** Opening MATERIAL PROVIDED block **
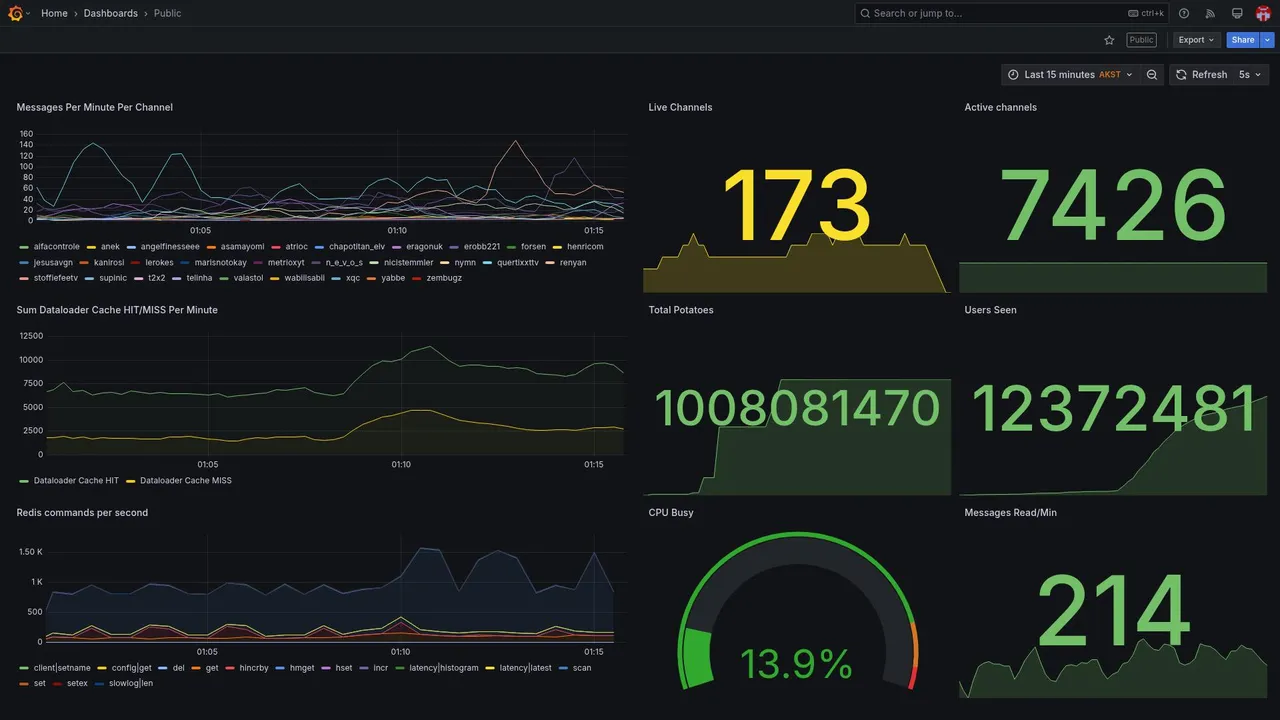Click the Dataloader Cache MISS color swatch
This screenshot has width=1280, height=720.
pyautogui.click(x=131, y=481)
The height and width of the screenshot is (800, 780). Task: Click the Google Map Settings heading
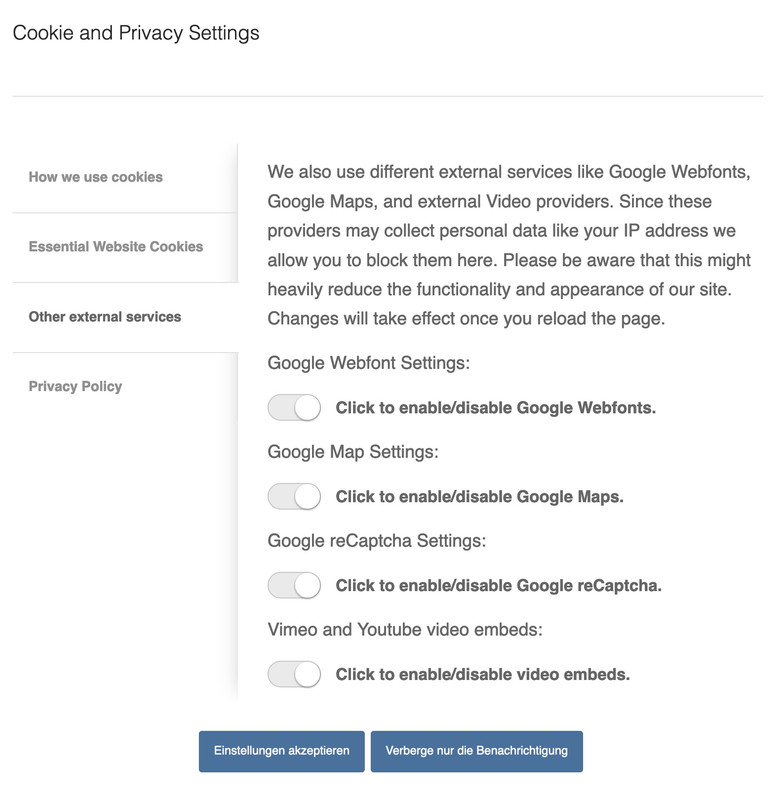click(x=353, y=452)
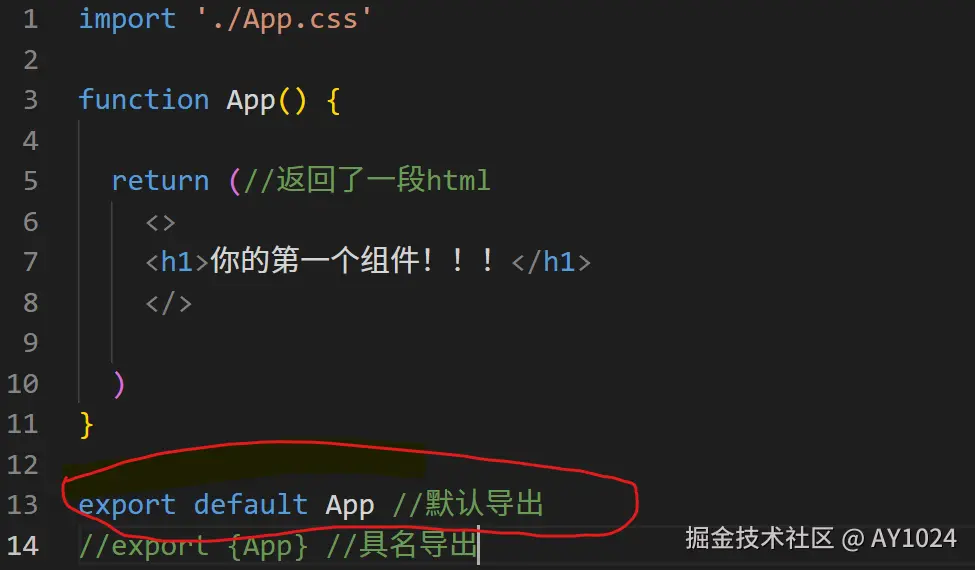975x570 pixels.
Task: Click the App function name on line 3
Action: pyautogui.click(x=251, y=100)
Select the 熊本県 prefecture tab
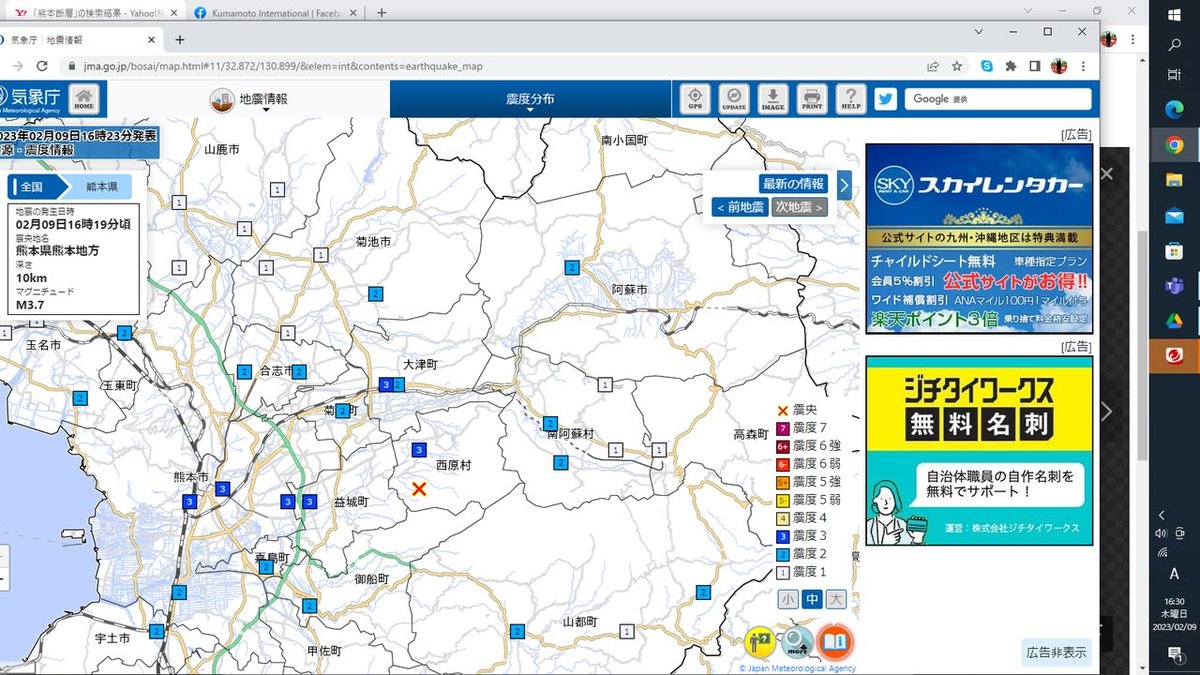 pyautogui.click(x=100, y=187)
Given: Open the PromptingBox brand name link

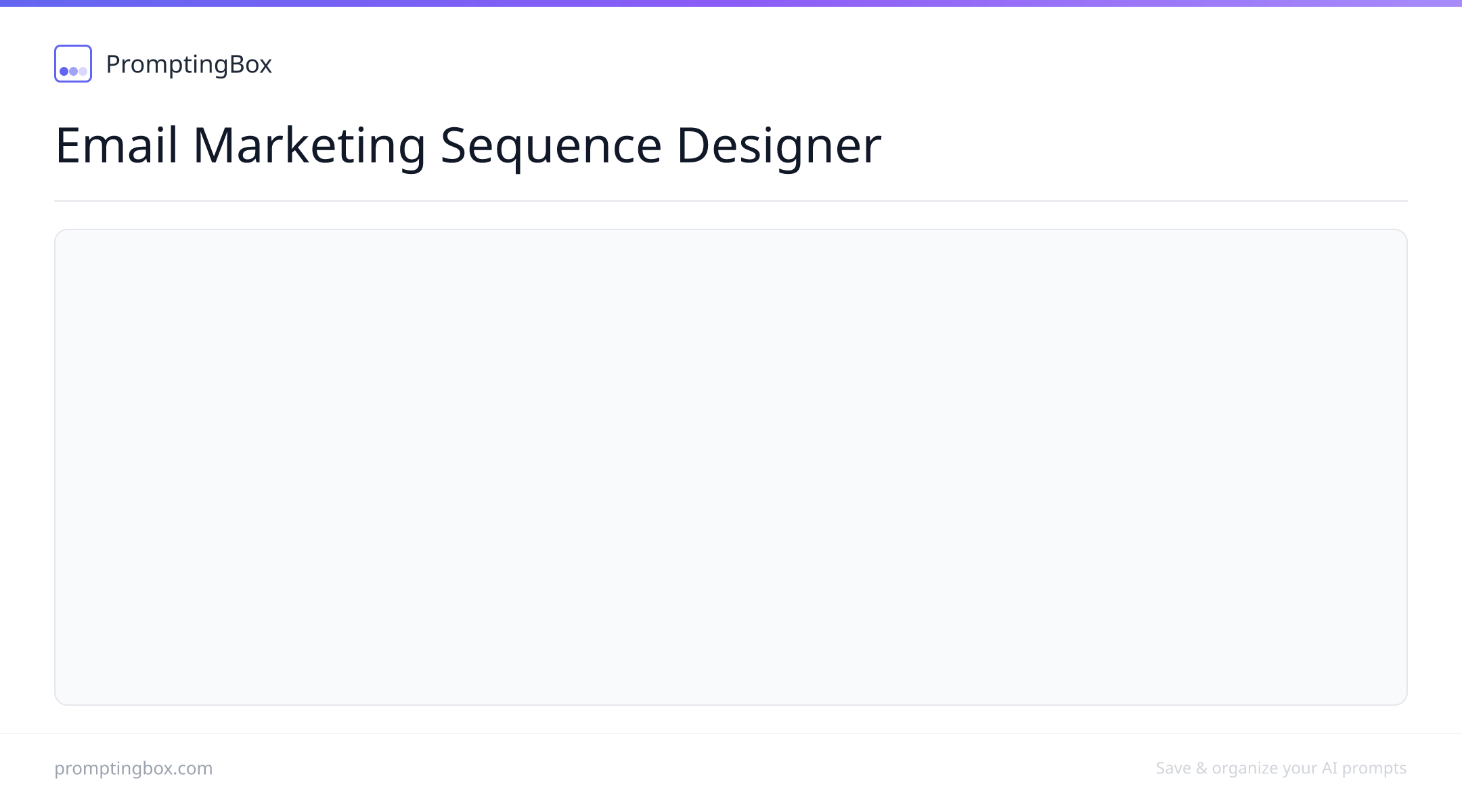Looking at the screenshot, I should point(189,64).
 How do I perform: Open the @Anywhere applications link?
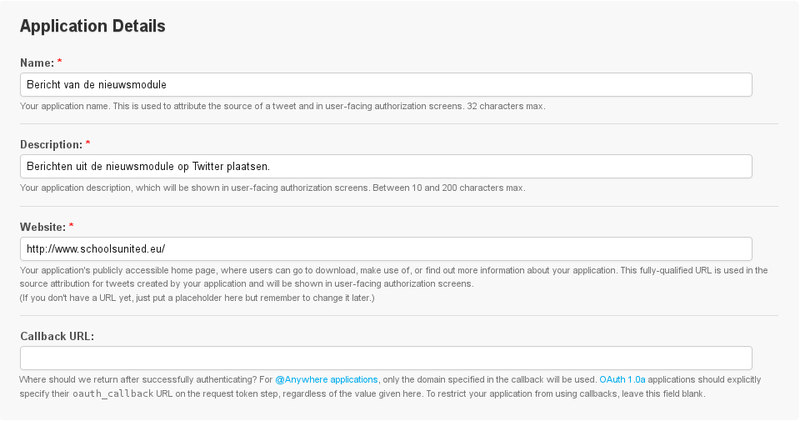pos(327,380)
** Closing MATERIAL PROVIDED block **
* [WHAT YOU ARE ASKED TO DO]: With pictures left out, extract the lines from the one containing "The height and" to the end of the material above, both included, exactly as written.

* [WRITTEN REPLY]:
The height and width of the screenshot is (800, 780). Task: Click the Google Map Settings heading
click(x=353, y=452)
975x570 pixels.
Task: Click the App function name on line 3
Action: pyautogui.click(x=251, y=100)
Select the 熊本県 prefecture tab
 pyautogui.click(x=100, y=187)
Given: Open the PromptingBox brand name link

Looking at the screenshot, I should point(189,64).
 How do I perform: Open the @Anywhere applications link?
pos(327,380)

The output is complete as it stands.